The Fire Alarm: A fire alarm does not require you to periodically check for fires. It monitors continuously and alerts you immediately when smoke is detected. Webhooks create similar instant alerting for digital events.
Code Example
// Registering a webhook
POST /api/webhooks
{
"url": "https://myapp.com/webhooks/payment",
"events": ["payment.completed", "payment.failed"]
}
// Receiving webhook (Express.js)
app.post('/webhooks/payment', (req, res) => {
const event = req.body;
// Verify signature for security
const signature = req.headers['x-webhook-signature'];
if (!verifySignature(event, signature, secret)) {
return res.status(401).send('Invalid signature');
}
// Process event
if (event.type === 'payment.completed') {
processPayment(event.data);
}
// Acknowledge receipt
res.status(200).send('OK');
});
// Webhook payload example
{
"id": "evt_123",
"type": "payment.completed",
"created": 1609459200,
"data": {
"amount": 1000,
"currency": "usd",
"customer": "cus_123"
}
}
Diagram
sequenceDiagram participant Client participant Provider Client->>Provider: POST /webhooks Provider->>Client: 201 Created + secret Provider->>Provider: Event occurs Provider->>Client: POST callback + signature Client->>Client: Verify signature Client->>Provider: 200 OK Provider--xClient: Delivery fails Provider->>Client: Retry with backoff
Security Notes
CRITICAL: Webhooks are HTTP callbacks. Implement secure delivery and verification.
Webhook Fundamentals:
- HTTP callback: Server calls client via HTTP
- Event-driven: Triggered by events on server
- Asynchronous: Client doesn’t wait for response
- Real-time: Near-real-time notification
- Push model: Server pushes to client (vs pulling)
Security:
- HTTPS mandatory: Always use HTTPS for webhooks
- Signature verification: Sign webhook payload
- Token validation: Include authorization token
- Rate limiting: Limit webhook requests
- Timeout: Timeout slow webhook handlers
- Retry logic: Implement exponential backoff
Signature Verification:
- Shared secret: Server and client share secret
- HMAC signature: Sign payload with shared secret
- Verify signature: Client verifies signature before processing
- Timestamp: Include timestamp to prevent replay
- Request body: Sign entire request body
Reliability:
- Delivery guarantees: At-least-once or exactly-once
- Retry logic: Retry failed deliveries
- Exponential backoff: Increase delay between retries
- Dead letter queue: Queue failed deliveries
- Monitoring: Monitor delivery failures
Scaling & Performance:
- Async processing: Don’t block webhook handling
- Queue system: Queue webhooks for processing
- Batch webhooks: Batch multiple events
- Circuit breaker: Stop delivering if endpoint down
- Health checks: Monitor webhook endpoint health
Best Practices:
- Document format: Clear webhook payload format
- Version webhooks: Version webhook format
- Event types: Clear event type documentation
- Retry policy: Document retry behavior
- Timeout: Implement appropriate timeouts
- Logging: Log all webhook activity
Best Practices
- Always verify webhook signatures using HMAC-SHA256 or similar
- Use HTTPS endpoints only - never accept webhooks over HTTP
- Implement idempotency using event IDs to handle duplicate deliveries
- Return 200 OK immediately, process payload asynchronously via queue
- Store webhook secrets securely (environment variables, secrets manager)

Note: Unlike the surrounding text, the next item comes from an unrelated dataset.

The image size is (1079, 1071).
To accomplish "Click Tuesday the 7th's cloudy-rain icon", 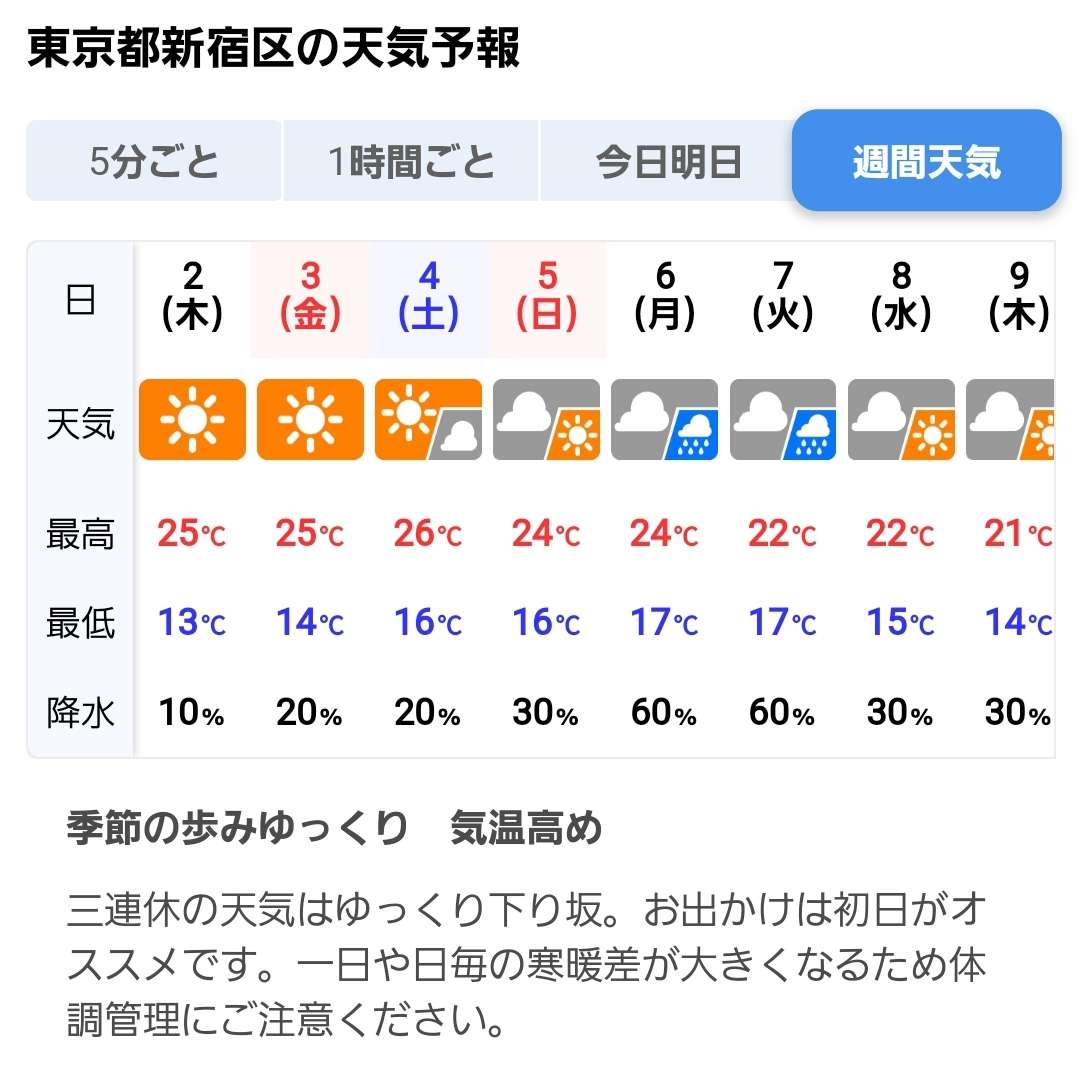I will pos(782,420).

- Implement proper retry handling with exponential backoff
Common Mistakes
Not validating webhook signatures (security risk), processing webhooks synchronously causing timeouts, not handling duplicate deliveries (no idempotency), exposing HTTP endpoints, returning non-2xx before processing completion, not logging failed webhooks for debugging, hardcoding webhook secrets in code.